▶ _GOAL_
Show each line of the material below that contains the string "progress". Case counts.

▶ _A run of records_
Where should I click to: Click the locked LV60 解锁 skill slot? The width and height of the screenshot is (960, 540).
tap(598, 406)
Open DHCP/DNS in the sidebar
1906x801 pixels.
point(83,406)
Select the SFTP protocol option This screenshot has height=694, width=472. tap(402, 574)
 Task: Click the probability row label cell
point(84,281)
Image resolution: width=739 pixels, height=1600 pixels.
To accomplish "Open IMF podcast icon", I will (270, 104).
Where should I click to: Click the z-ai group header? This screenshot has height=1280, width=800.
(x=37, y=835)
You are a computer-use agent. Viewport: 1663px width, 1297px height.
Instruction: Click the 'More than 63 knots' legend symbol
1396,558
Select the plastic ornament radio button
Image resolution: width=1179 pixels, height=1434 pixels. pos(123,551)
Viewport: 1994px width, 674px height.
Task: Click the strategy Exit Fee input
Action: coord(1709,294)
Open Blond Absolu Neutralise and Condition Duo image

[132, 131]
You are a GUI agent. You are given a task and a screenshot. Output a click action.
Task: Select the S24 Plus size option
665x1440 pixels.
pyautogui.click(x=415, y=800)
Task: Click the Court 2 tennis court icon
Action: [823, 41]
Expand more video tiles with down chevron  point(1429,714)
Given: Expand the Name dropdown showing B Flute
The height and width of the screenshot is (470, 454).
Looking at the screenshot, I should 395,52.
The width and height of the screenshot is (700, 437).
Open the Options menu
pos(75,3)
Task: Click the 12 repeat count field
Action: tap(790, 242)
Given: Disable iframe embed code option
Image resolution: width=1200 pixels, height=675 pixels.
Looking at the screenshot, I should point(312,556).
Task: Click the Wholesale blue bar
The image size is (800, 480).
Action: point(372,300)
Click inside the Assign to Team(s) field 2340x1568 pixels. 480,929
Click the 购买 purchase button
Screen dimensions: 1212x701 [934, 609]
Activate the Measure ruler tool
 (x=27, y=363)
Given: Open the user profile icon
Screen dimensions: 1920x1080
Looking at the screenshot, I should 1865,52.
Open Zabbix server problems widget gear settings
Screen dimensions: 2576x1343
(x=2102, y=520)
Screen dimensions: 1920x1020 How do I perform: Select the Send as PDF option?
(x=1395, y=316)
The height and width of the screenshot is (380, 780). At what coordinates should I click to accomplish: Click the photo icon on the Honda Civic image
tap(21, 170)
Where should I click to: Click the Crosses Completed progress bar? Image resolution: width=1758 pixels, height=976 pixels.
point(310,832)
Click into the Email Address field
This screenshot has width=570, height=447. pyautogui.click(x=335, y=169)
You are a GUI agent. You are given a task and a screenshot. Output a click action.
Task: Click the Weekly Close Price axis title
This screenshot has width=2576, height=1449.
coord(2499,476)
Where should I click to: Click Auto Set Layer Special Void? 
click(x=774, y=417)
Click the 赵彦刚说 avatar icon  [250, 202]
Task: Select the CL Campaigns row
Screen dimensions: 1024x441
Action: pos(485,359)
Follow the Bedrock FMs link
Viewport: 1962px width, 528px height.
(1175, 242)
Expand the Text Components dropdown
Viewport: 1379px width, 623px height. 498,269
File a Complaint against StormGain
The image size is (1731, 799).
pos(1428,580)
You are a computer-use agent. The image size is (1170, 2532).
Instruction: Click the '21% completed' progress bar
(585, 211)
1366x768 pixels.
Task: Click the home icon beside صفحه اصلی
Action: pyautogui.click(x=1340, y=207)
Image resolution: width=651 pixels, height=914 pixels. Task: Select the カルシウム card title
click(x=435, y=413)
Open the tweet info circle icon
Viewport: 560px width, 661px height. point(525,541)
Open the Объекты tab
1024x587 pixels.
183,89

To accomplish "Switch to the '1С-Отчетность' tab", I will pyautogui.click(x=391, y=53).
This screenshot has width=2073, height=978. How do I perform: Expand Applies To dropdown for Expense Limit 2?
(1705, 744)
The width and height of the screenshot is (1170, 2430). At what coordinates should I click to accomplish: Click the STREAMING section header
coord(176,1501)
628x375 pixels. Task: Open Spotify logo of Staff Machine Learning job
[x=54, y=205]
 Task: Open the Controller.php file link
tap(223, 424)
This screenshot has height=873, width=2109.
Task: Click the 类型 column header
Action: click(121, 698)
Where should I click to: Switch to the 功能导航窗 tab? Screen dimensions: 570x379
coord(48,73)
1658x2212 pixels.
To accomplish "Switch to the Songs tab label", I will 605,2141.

▶ _PROBLEM SOLUTION_
Where should I click to: Click the Crosses Completed progress bar? Image resolution: width=1758 pixels, height=976 pixels.
Instruction: Click the '21% completed' progress bar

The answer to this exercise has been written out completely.